====== Materials provided

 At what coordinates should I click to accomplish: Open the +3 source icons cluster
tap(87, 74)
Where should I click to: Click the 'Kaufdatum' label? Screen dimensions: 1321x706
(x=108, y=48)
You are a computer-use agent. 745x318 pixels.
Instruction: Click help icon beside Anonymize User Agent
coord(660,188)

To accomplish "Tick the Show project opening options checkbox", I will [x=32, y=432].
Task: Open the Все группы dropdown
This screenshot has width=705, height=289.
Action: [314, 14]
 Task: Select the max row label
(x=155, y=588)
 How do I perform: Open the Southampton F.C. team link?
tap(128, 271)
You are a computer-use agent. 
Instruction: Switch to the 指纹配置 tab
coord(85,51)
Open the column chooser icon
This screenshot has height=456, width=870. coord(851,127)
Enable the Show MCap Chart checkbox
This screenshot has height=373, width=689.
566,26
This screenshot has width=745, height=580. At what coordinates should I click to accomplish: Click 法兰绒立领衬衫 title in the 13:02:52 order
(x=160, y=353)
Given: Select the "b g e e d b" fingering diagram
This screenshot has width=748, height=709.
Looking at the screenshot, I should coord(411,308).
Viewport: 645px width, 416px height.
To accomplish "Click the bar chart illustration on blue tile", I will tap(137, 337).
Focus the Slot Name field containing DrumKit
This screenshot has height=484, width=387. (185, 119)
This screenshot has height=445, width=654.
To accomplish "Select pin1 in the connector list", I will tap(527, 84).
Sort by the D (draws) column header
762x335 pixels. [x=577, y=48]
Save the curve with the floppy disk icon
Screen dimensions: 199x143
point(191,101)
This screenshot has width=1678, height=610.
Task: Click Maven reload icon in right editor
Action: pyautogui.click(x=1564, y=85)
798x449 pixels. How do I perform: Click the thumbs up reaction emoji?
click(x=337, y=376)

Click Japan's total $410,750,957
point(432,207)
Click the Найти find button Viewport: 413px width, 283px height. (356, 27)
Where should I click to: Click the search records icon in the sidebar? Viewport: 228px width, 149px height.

============

Repeat each of the entries exactly as written.

◆ **Written solution**
 At what coordinates should I click to accomplish: Open the +3 source icons cluster
tap(87, 74)
Where should I click to: Click the 'Kaufdatum' label? Screen dimensions: 1321x706
(x=108, y=48)
You are a computer-use agent. 745x318 pixels.
Instruction: Click help icon beside Anonymize User Agent
coord(660,188)

To accomplish "Tick the Show project opening options checkbox", I will [x=32, y=432].
Task: Open the Все группы dropdown
This screenshot has width=705, height=289.
Action: [314, 14]
 Task: Select the max row label
(x=155, y=588)
 How do I perform: Open the Southampton F.C. team link?
tap(128, 271)
You are a computer-use agent. 
Instruction: Switch to the 指纹配置 tab
coord(85,51)
Open the column chooser icon
This screenshot has height=456, width=870. coord(851,127)
Enable the Show MCap Chart checkbox
This screenshot has height=373, width=689.
566,26
This screenshot has width=745, height=580. At what coordinates should I click to accomplish: Click 法兰绒立领衬衫 title in the 13:02:52 order
(x=160, y=353)
Given: Select the "b g e e d b" fingering diagram
This screenshot has width=748, height=709.
Looking at the screenshot, I should coord(411,308).
Viewport: 645px width, 416px height.
To accomplish "Click the bar chart illustration on blue tile", I will tap(137, 337).
Focus the Slot Name field containing DrumKit
This screenshot has height=484, width=387. (185, 119)
This screenshot has height=445, width=654.
To accomplish "Select pin1 in the connector list", I will tap(527, 84).
Sort by the D (draws) column header
762x335 pixels. [x=577, y=48]
Save the curve with the floppy disk icon
Screen dimensions: 199x143
point(191,101)
This screenshot has width=1678, height=610.
Task: Click Maven reload icon in right editor
Action: pyautogui.click(x=1564, y=85)
798x449 pixels. How do I perform: Click the thumbs up reaction emoji?
click(x=337, y=376)

Click Japan's total $410,750,957
point(432,207)
Click the Найти find button Viewport: 413px width, 283px height. (356, 27)
Where should I click to: Click the search records icon in the sidebar? Viewport: 228px width, 149px height.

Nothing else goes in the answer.